Memorandum from the Centre for Bioscience, part of the Higher Education Academy

  By way of introduction, the Centre for Bioscience promotes and supports high quality learning, teaching and assessment in UK higher education as part of The Higher Education Academy network. The aim of the Centre is to support learning and teaching at a discipline level recognising that for many staff in higher education it is at this level where networking and exchange takes place.

  In principle, this response covers issues in the teaching of bioscience in higher education but specifically refers to examples within Biochemistry and Pharmacology.

  (1)  The previous suggestions about changes in the weightings given to science subjects in the teaching funding formula would have been disastrous for Biochemistry and Pharmacology departments. The equipment (mass spec, DNA sequencing etc) and running expenses (eg for cell culture and molecular biology) costs are similar to those for Chemistry.

  (2)  The mechanism by which Chemistry (and Physics) Departments [whether teaching only or not] might be supported should be by encouraging students to take these courses rather than funding the departments directly. This is a difficult problem. Students might be encouraged by bursaries as is done for PGCE, but they also need encouragement from their schools to apply to take degrees in Chemistry and Physics. Public relations and outreach activities are also important in informing school students about science, and children need to see role models. This latter has clearly happened with respect to forensics and TV programmes.

  (3)  With respect to teaching-only departments, the material taught needs to be up to date and cutting edge. Teaching needs to be linked with research in some sort of way, even if the university teachers themselves are not actually doing active research at the time (but have done it in the past). We have collaborated recently in the Higher Education Academy project Linking Teaching and Research which suggests ways of doing this, and which also features a number of case-studies []. Engagement with research and with how research is carried out is important in the training of university science students. The QAA Benchmark statements for Bioscience and for Agriculture, Forestry, Agricultural Sciences, Food Sciences and Consumer Sciences, stress that an understanding of how research is carried out is vital, and specifically mention the value of the final-year research project, which is offered by practically all bioscience departments, as a way of achieving this.

  (4)  With respect to students reading for bioscience degrees (especially Biochemistry and Pharmacology) rather than Chemistry or Physics degrees, a knowledge of Chemistry (and some Physics) is vital in order to comprehend the subjects and to progress. The techniques of analysis, etc, used by biochemists and pharmacologists are principally chemical ones (see below). Our contacts in the pharmaceutical industry regard students' present knowledge as inadequate, for example. There is requirement for imaginative service teaching by Chemistry departments, and the importance of this should be recognised (financially). Chemistry departments have in the past not been good at teaching Chemistry to bioscience students in an imaginative way: teaching "Chemistry for Biologists" requires different emphases than for straight Chemistry or indeed for "Chemistry for Engineers". The provision of service courses is of course recognised by universities by a distribution of financial resource, but the total financial cake is the same: it is simply divided in different ways under the present system.

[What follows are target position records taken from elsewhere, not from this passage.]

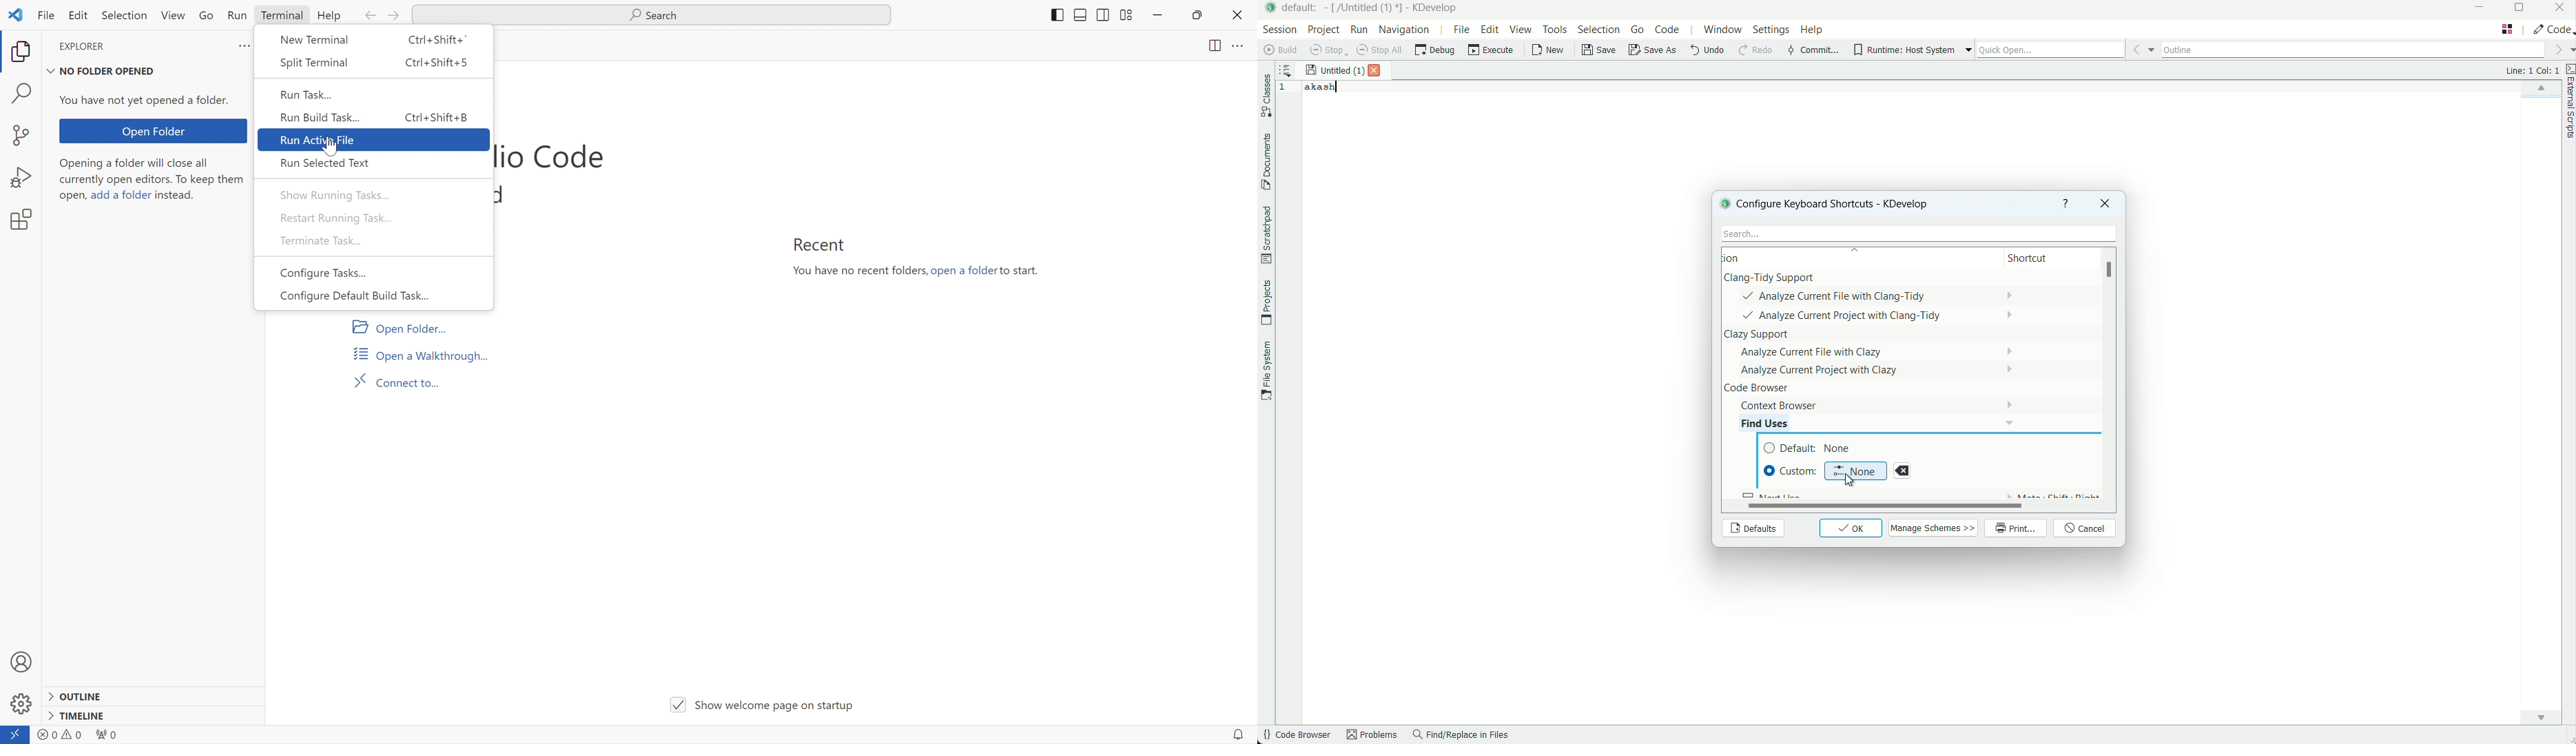 The height and width of the screenshot is (756, 2576). I want to click on execute, so click(1492, 50).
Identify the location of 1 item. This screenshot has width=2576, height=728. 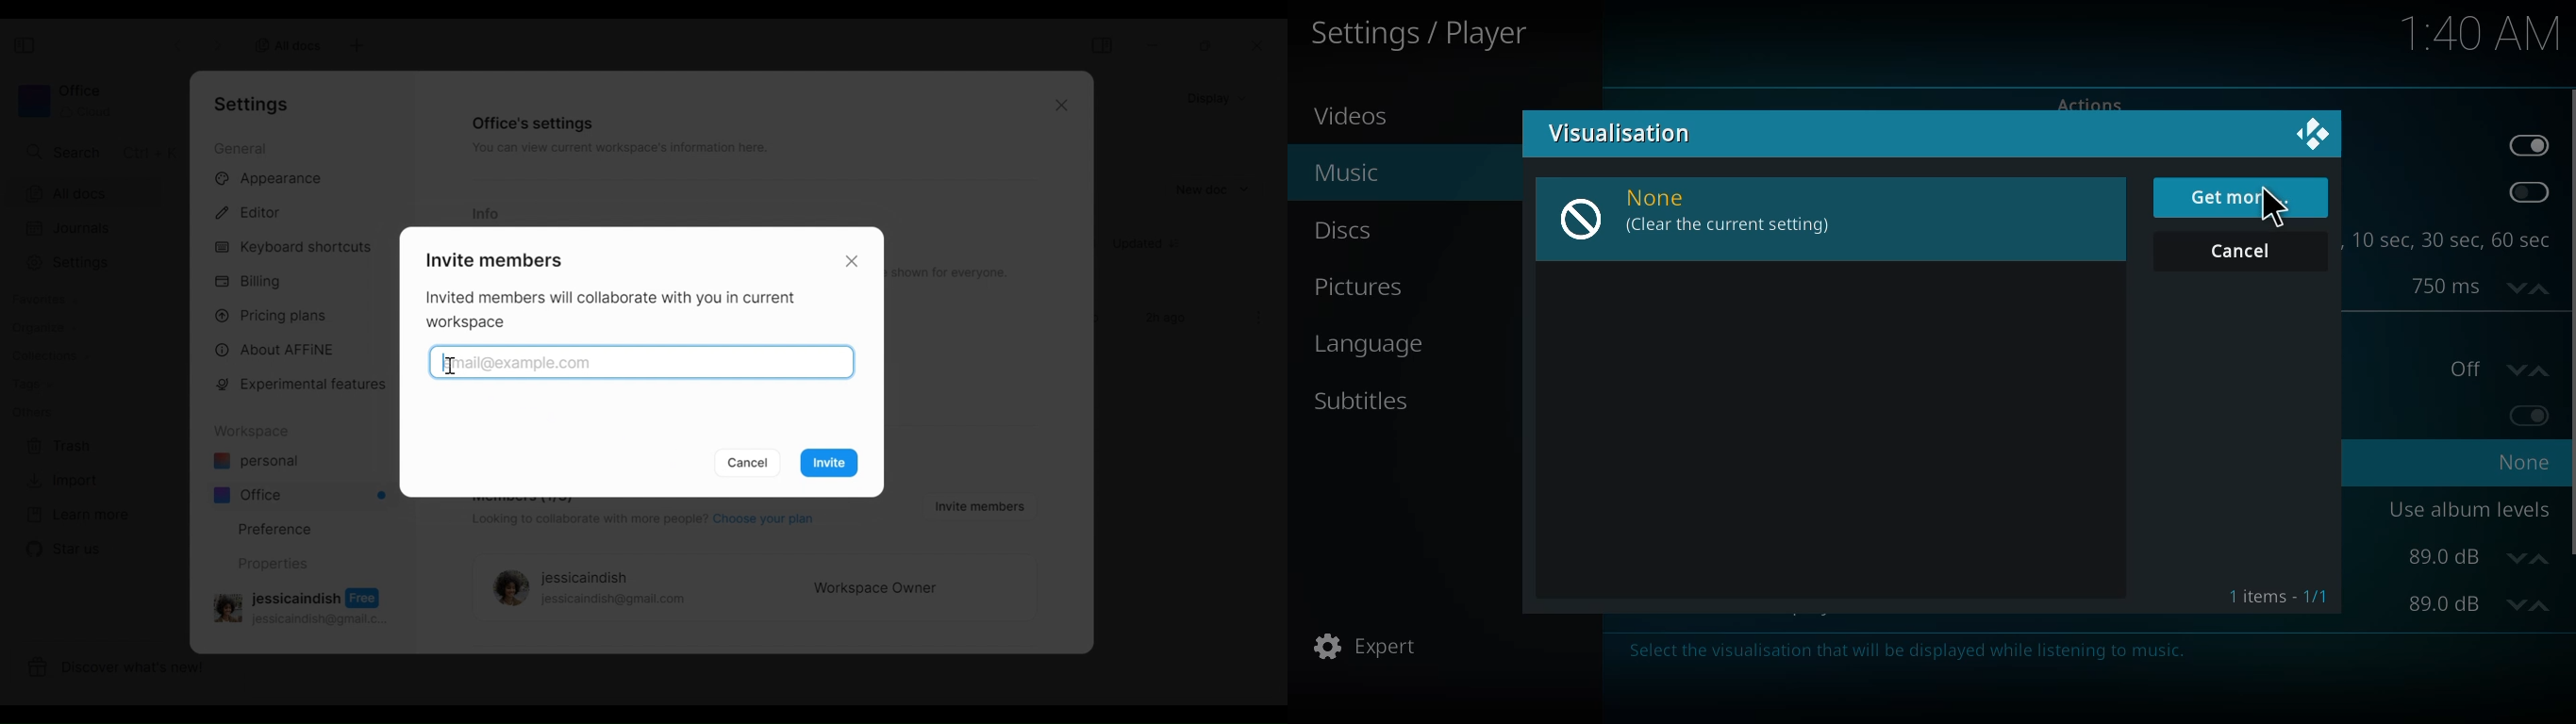
(2272, 594).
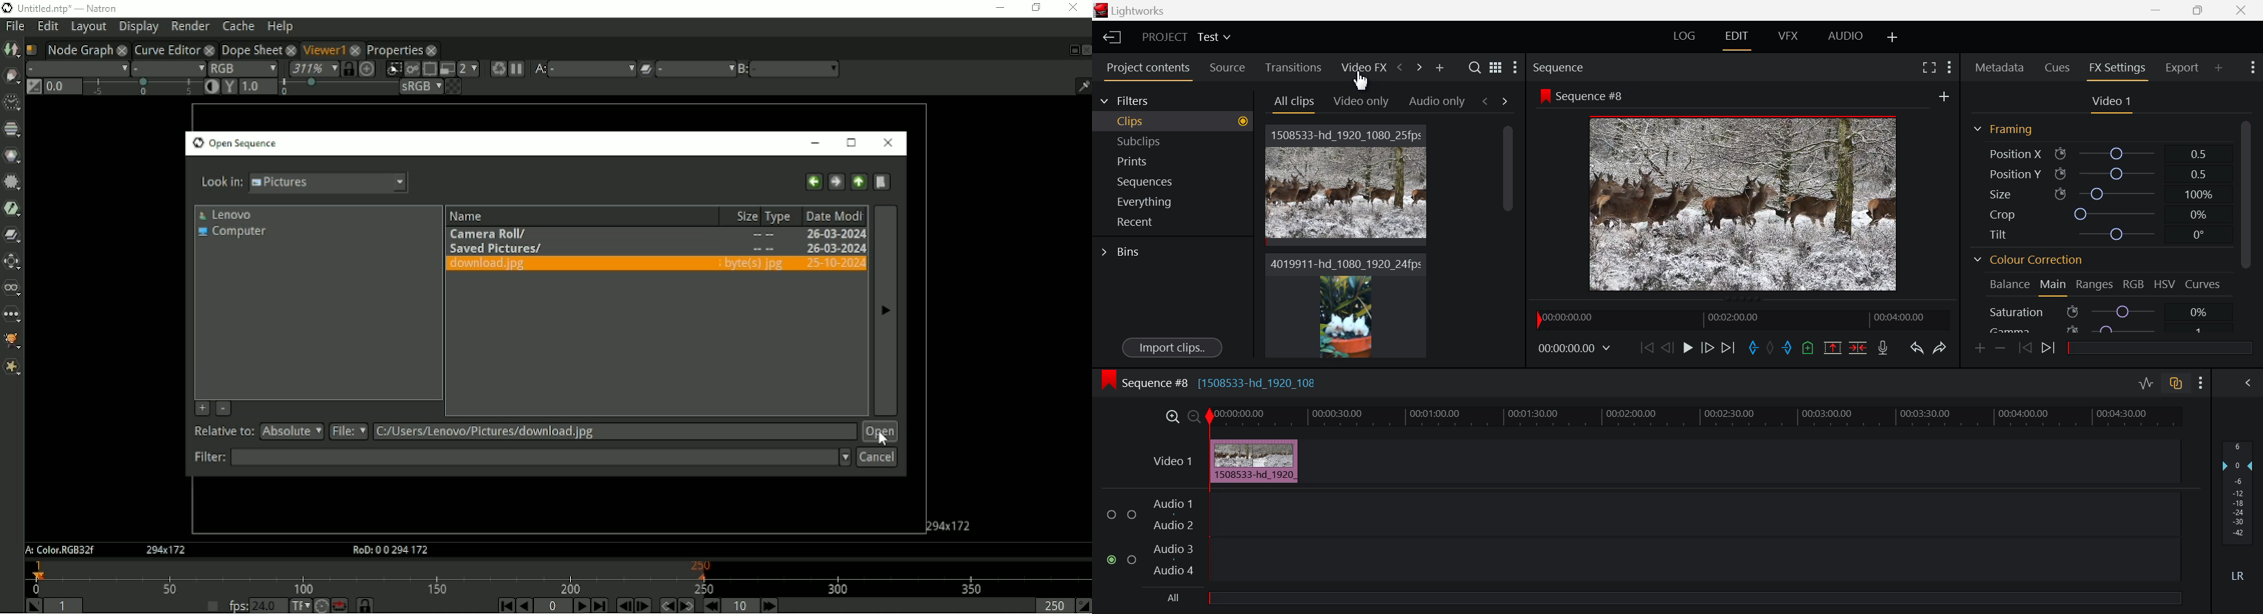  I want to click on Sequence #8, so click(1580, 95).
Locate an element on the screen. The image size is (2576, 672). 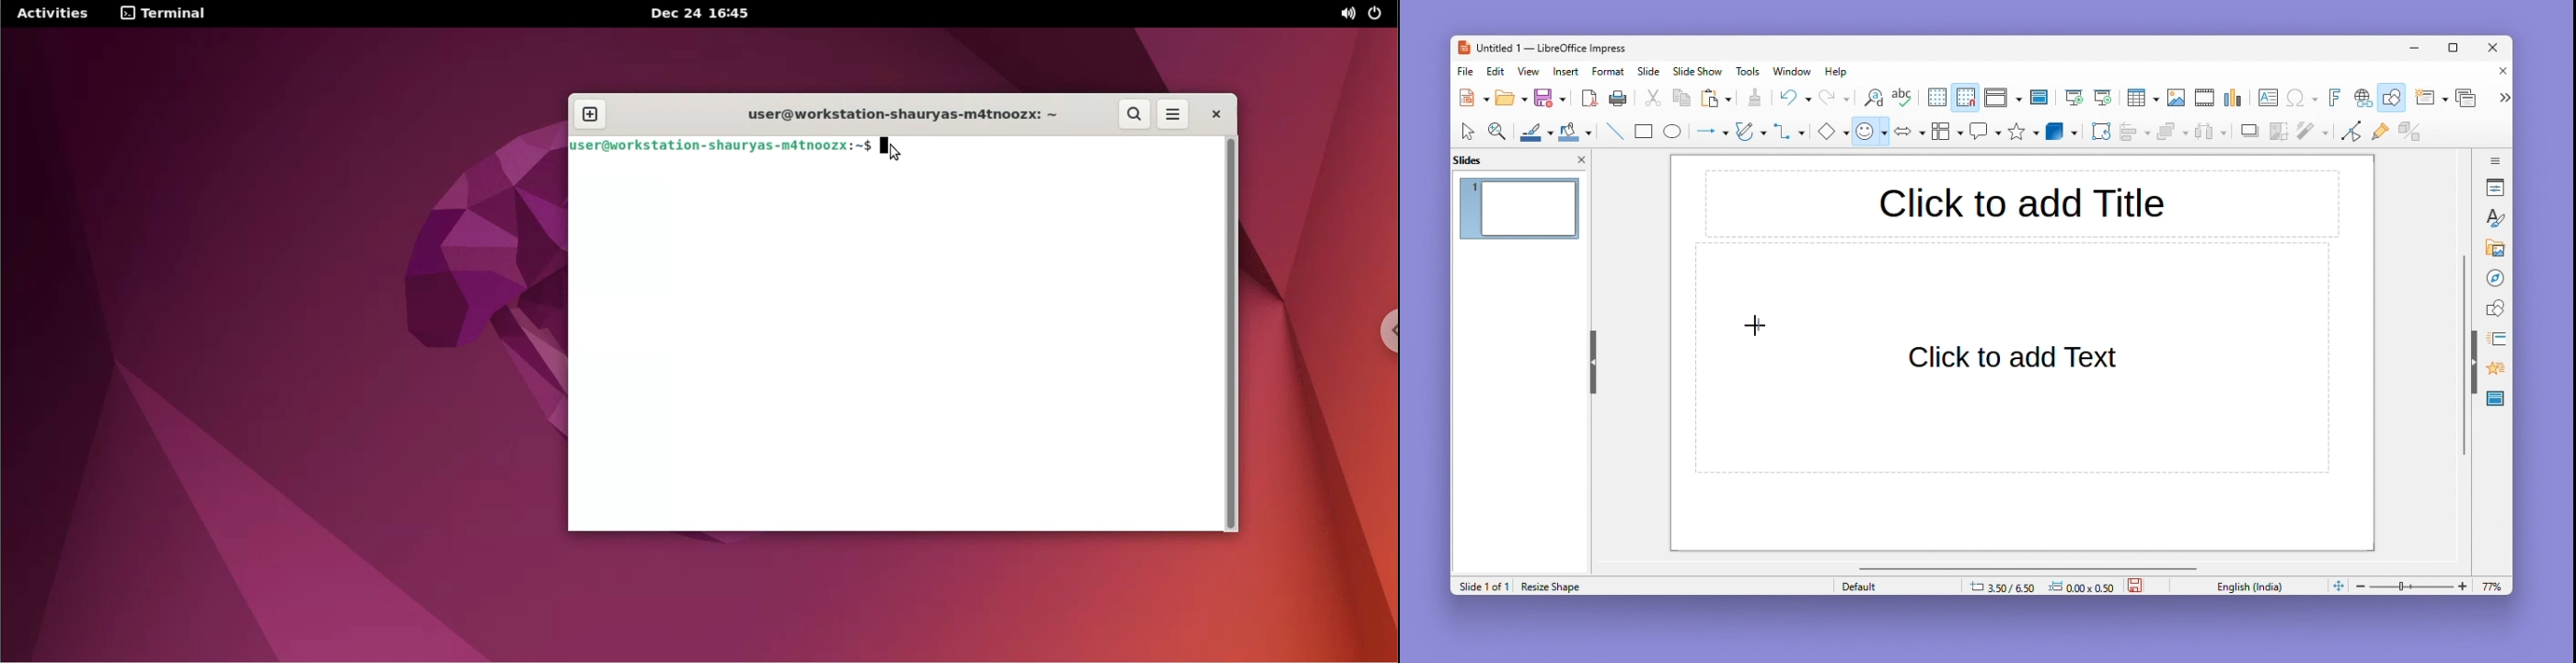
Edit is located at coordinates (1497, 71).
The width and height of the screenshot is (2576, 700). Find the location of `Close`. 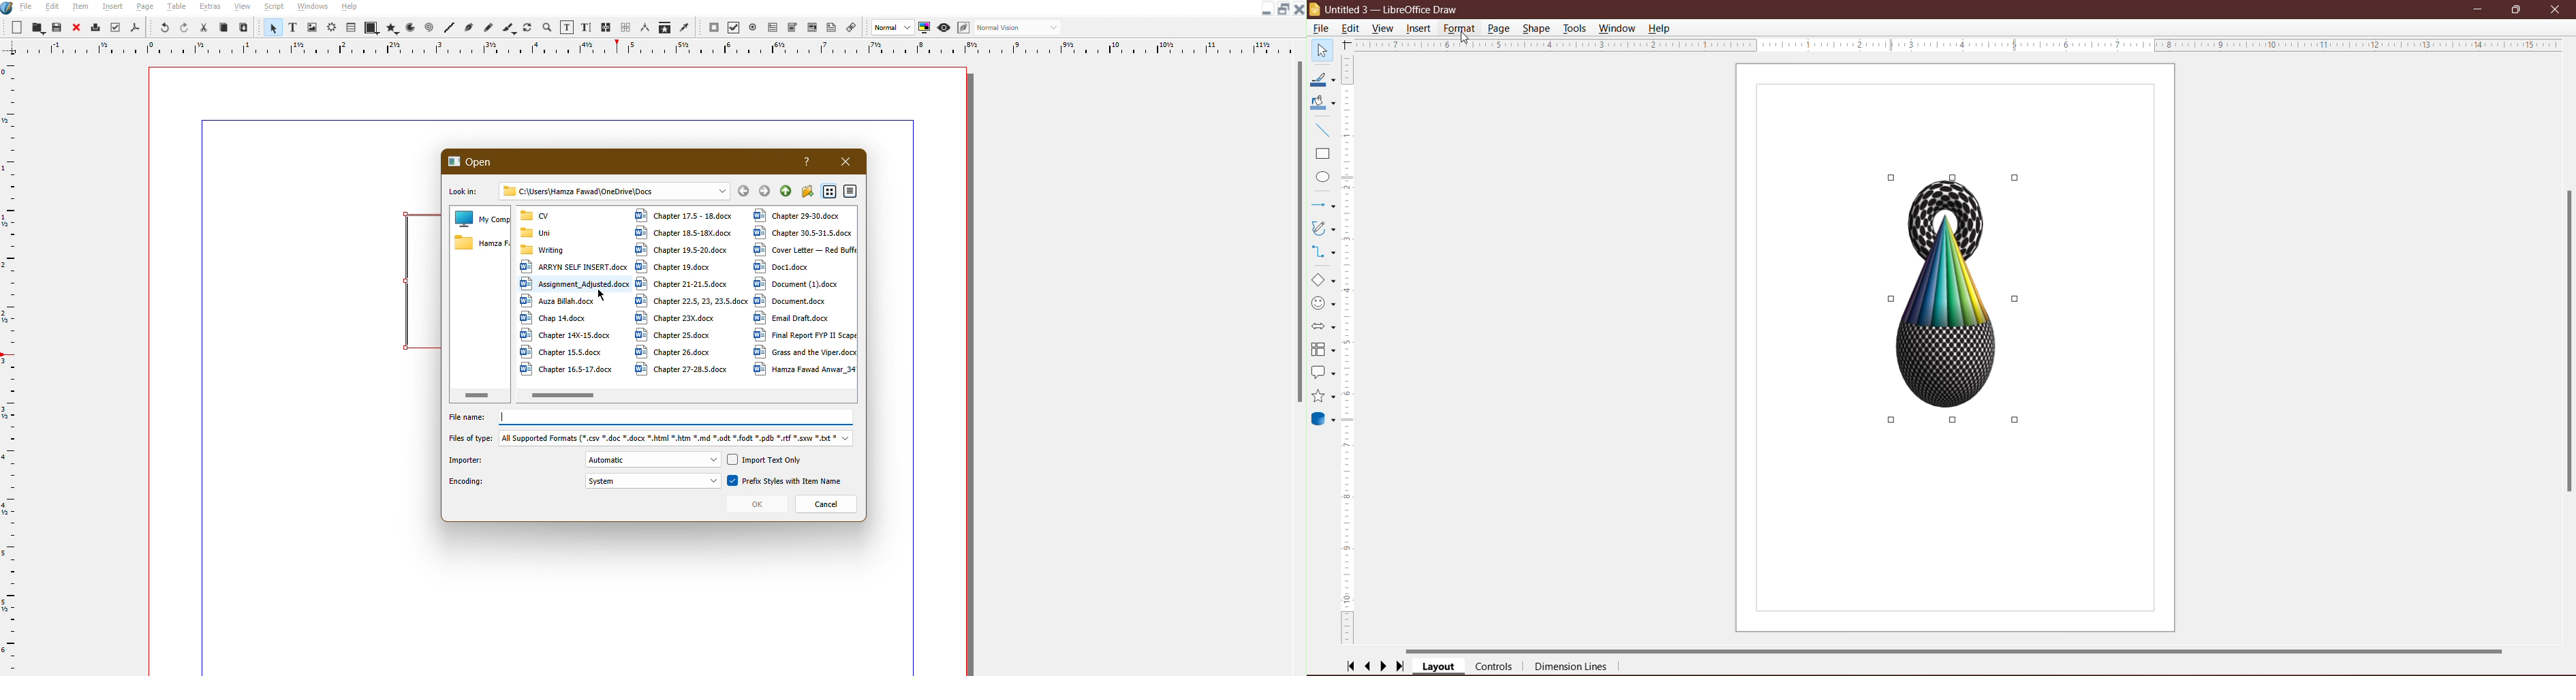

Close is located at coordinates (2558, 10).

  (5)  It is noticeable that students leaving school take Biology courses (including Biochemistry and Pharmacology, but also Forensic Science) because they think that these are "easier" and are actually more interesting subjects than Chemistry. Students think that by taking "easier", less rigorous subjects they will more readily achieve higher grades. However, although they may indeed achieve better grades at "A" level, chemical knowledge is vital to their studies in Biochemistry and Pharmacology. Here again more information at the school level is what is needed to get them to understand this. This will not come about while Physics and some Chemistry in schools are taught in a way which students find difficult to relate to their everyday experiences, often by Biology graduates with little chemical background, or by Physics and Chemistry graduates of low ability. The PGCE scheme should go some way to correcting this, and the Royal Society of Chemistry is also helping, but there is a long way to go.